International relations theory attempts to provide a conceptual model upon which international relations can be analyzed. Each theory is reductive and essentialist to different degrees, relying on different sets of assumptions respectively. As Ole Holsti describes them, international relations theories act as a pair of colored sunglasses, allowing the wearer to see only the salient events relevant to the theory. An adherent of realism may completely disregard an event that a constructivist might pounce upon as crucial, and vice versa.
The number and character of the assumptions made by an international relations theory also determine its usefulness. Realism, a parsimonious and very essentialist theory is useful in accounting for historical actions (for instance why did X invade Y) but limited in both explaining systemic change (such as the end of the Cold War) and predicting future events. Liberalism, which examines a very wide number of conditions, is less useful in making predictions, but can be very insightful in analyzing past events. Traditional theories may have little to say about the behavior of former colonies, but post-colonial theory may have greater insight into that specific area, where it fails in other situations.

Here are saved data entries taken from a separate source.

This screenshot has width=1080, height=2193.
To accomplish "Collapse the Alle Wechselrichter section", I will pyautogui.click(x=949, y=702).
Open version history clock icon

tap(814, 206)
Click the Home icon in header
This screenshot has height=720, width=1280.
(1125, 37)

International relations theories can be divided into "positivist/rationalist" theories which focus on a principally state-level analysis, and "post-positivist/reflectivist" ones which incorporate expanded meanings of security, ranging from class, to gender, to postcolonial security. Many often conflicting ways of thinking exist in IR theory, including Constructivism, Institutionalism, Marxism, Neo-Gramscianism, and others. However, two positivist schools of thought are most prevalent: Realism and Liberalism; though increasingly, Constructivism is becoming mainstream and postpositivist theories are increasingly popular, particularly outside the United States.